# Goal of the exercise
The lines in the listing below are to be given again exactly, starting at the line holding "This screenshot has height=516, width=548." and ending at the line holding "You are a computer-use". Do not include pictures.

# Records shown
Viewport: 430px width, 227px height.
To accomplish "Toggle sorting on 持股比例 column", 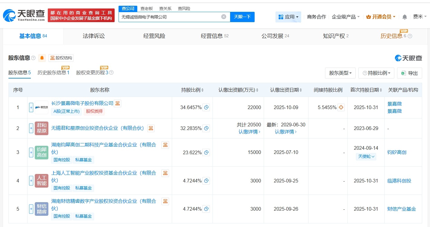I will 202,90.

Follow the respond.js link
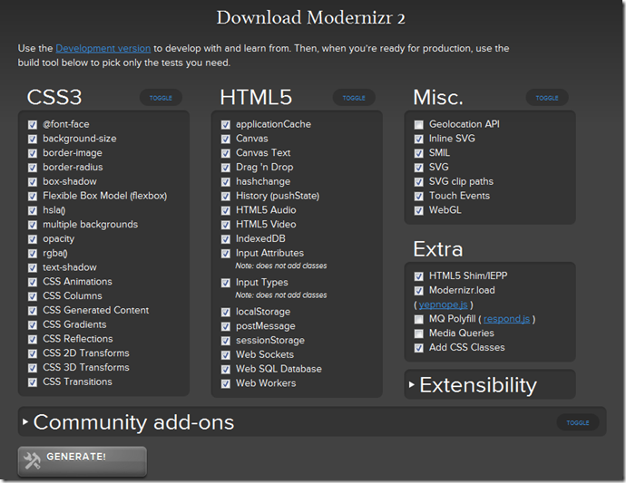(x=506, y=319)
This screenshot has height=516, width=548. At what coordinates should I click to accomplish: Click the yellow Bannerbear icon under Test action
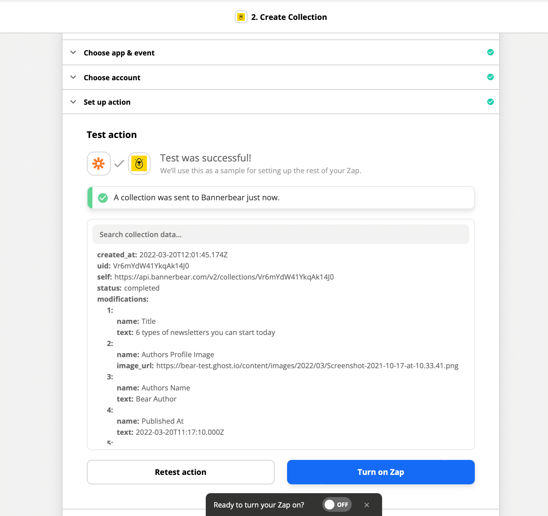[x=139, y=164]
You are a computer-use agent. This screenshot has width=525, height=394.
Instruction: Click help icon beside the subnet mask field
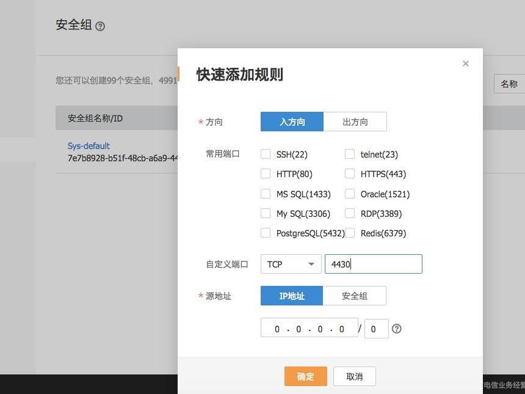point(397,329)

# Expected answer
This screenshot has height=516, width=548. At what coordinates should I click to accomplish: Click the yellow Bannerbear icon under Test action
[x=139, y=164]
You are a computer-use agent. This screenshot has width=525, height=394.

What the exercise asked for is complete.